Excerpt from a dataset
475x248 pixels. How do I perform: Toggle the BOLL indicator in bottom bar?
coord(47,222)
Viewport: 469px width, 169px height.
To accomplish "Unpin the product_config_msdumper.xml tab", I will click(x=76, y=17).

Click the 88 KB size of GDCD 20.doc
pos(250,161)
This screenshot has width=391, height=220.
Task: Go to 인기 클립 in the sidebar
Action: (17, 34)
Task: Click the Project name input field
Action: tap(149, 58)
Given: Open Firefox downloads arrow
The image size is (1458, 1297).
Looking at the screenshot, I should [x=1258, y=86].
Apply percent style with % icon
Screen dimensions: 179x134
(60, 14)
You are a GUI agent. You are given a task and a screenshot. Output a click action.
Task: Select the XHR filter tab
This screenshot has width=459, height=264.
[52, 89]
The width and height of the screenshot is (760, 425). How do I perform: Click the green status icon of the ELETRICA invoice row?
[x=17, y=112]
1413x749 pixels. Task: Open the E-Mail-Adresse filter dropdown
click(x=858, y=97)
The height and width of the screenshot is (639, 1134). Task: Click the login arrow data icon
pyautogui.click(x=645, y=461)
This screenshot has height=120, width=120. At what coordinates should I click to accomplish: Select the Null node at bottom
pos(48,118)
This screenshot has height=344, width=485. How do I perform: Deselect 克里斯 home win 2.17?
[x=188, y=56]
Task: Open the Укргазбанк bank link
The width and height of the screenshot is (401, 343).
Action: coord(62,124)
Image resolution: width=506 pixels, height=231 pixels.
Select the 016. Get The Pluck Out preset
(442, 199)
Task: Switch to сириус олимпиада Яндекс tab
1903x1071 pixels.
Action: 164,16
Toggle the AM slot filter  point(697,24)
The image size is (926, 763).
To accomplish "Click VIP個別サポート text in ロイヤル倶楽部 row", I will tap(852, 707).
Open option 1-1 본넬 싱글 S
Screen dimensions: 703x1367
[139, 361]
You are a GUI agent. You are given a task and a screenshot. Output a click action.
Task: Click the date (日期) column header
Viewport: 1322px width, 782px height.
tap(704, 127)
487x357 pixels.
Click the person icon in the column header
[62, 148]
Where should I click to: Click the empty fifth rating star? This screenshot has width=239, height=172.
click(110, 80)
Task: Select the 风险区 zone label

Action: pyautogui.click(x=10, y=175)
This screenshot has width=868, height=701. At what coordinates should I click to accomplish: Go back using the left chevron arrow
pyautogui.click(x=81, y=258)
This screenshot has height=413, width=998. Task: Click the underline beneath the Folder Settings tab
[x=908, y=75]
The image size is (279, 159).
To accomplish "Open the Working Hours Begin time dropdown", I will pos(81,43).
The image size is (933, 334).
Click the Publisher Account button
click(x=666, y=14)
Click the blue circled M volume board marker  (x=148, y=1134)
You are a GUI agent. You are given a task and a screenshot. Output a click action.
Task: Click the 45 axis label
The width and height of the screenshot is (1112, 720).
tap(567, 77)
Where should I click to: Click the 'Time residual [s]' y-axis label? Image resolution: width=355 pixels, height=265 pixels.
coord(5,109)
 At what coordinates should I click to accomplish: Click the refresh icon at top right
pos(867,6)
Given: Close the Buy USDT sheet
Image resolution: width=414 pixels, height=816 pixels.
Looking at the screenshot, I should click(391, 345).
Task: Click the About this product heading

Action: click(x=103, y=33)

§ TASK DETAILS
Can you give the records from the line that contains "Where should I click to: Click the empty" through the line that contains "[x=908, y=75]" as a two-column CSV with the headers text and answer? Put one record per row, with each value in a single quoted field and any line breaks replaced by spaces.

§ ANSWER TO THE EXERCISE
text,answer
"Where should I click to: Click the empty fifth rating star? This screenshot has width=239, height=172.","click(110, 80)"
"Task: Select the 风险区 zone label","Action: pyautogui.click(x=10, y=175)"
"This screenshot has width=868, height=701. At what coordinates should I click to accomplish: Go back using the left chevron arrow","pyautogui.click(x=81, y=258)"
"This screenshot has height=413, width=998. Task: Click the underline beneath the Folder Settings tab","[x=908, y=75]"